Why Excel Still Runs Most Businesses
Somewhere right now, a billion-dollar company is making a critical decision based on a spreadsheet that Dave from finance built three years ago. Nobody fully understands the formulas. Dave left last January. But the spreadsheet lives on, updated weekly by someone who inherited it and is terrified of breaking it.
This is the reality of modern business. We’ve spent decades and trillions of dollars building sophisticated enterprise software, and Excel is still the tool that actually runs things.
The Numbers Are Staggering
Microsoft estimates that over 750 million people worldwide use Excel regularly. A 2023 study from the Financial Modelling Institute found that 83% of businesses rely on spreadsheets for critical financial processes. Not supplementary processes. Critical ones.
We’re talking about budget forecasting, inventory management, pricing models, project tracking, HR planning, and compliance reporting. The kind of work that enterprise resource planning (ERP) systems were specifically designed to handle — and yet Excel persists.
Why It Won’t Die
The obvious answer is familiarity. Most white-collar workers learn Excel early in their careers. It’s taught in universities, expected on resumes, and available on virtually every corporate computer on the planet.
But familiarity alone doesn’t explain its dominance. Plenty of people are familiar with tools they don’t actually use. Excel endures because it solves a specific problem better than anything else: it lets non-technical people build custom solutions quickly.
Need to model a pricing scenario? Open Excel. Want to track project milestones? Excel. Need to reconcile two data sets that your IT department says would take six weeks to connect through proper channels? Fifteen minutes in Excel with a VLOOKUP.
That flexibility is its superpower. Excel is the world’s most popular programming environment, and most of its users don’t even think of themselves as programmers.
The Shadow IT Problem
Of course, this creates issues. Lots of them.
When critical business processes run on spreadsheets, you get what IT departments call “shadow IT” — systems that exist outside official infrastructure, ungoverned and unaudited. A single misplaced decimal point in a spreadsheet formula caused JPMorgan Chase to lose over $6 billion in the London Whale incident. A copy-paste error. In Excel.
Most companies won’t lose billions, but they lose plenty. Pricing errors, reporting mistakes, version control disasters where three people are working on different copies of the “master” file. We’ve all been there.
The risk scales with complexity. A simple expense tracker in Excel is fine. A 47-tab workbook with nested macros that feeds into a quarterly board report? That’s a ticking time bomb.
Why Enterprise Software Hasn’t Replaced It
So if Excel is risky, why haven’t purpose-built tools replaced it? Because enterprise software has a fundamental problem: it’s rigid.
When you implement an ERP or a project management platform, you’re accepting someone else’s opinion about how your processes should work. The software has workflows, fields, and structures that were designed for a generic version of your industry. Making it fit your specific business requires customisation — which means consultants, timelines, and budgets.

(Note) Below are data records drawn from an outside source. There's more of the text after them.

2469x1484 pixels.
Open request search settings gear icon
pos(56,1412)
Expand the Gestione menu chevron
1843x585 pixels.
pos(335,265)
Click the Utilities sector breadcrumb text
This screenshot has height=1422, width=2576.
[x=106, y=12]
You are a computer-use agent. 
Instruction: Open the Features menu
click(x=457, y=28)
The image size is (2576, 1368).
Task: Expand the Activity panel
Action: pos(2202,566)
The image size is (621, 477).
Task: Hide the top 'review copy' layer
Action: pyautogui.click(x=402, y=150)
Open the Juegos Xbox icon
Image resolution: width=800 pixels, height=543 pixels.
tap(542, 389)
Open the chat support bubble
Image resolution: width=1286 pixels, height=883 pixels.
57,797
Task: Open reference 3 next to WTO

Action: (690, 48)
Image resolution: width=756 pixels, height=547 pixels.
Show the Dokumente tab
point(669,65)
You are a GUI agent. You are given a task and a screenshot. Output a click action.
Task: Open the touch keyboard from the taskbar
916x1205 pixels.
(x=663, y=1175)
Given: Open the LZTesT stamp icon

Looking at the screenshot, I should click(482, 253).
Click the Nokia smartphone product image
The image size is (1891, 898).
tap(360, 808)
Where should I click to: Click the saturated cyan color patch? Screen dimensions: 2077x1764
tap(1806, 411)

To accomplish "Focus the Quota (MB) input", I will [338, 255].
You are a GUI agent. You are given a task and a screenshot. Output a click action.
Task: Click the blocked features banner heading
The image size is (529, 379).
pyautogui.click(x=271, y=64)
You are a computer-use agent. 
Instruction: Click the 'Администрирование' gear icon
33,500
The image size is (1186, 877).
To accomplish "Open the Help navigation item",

Excel has none of those constraints. You open a blank grid and build exactly what you need. No tickets to IT. No waiting for the next release cycle. No compromise.
For a fast-moving business that needs answers now, that trade-off is worth the risk. And honestly, for most use cases, the risk is manageable.
The Middle Ground
The smartest companies aren’t trying to eliminate Excel. They’re trying to contain it. They build proper systems for the high-stakes, high-volume processes — payroll, customer data, regulatory reporting — and let Excel handle the ad hoc, experimental, and one-off work it’s genuinely good at.
Some are going further, using tools like Microsoft Power Automate to connect Excel to their core systems, so the spreadsheet becomes a front-end for structured data rather than a standalone silo.
Others are investing in data literacy, teaching their teams when a spreadsheet is the right tool and when it’s time to graduate to something more structured. The goal isn’t to ban Excel. It’s to make sure people understand its limits.
The Honest Truth
Excel isn’t going anywhere. Not in five years, probably not in twenty. It’s too flexible, too accessible, and too deeply embedded in how organisations actually work.
The companies that thrive aren’t the ones fighting that reality. They’re the ones managing it — keeping Excel where it belongs and building guardrails around the rest.
If that sounds unglamorous, it’s because it is. But then, most of the important work in business is.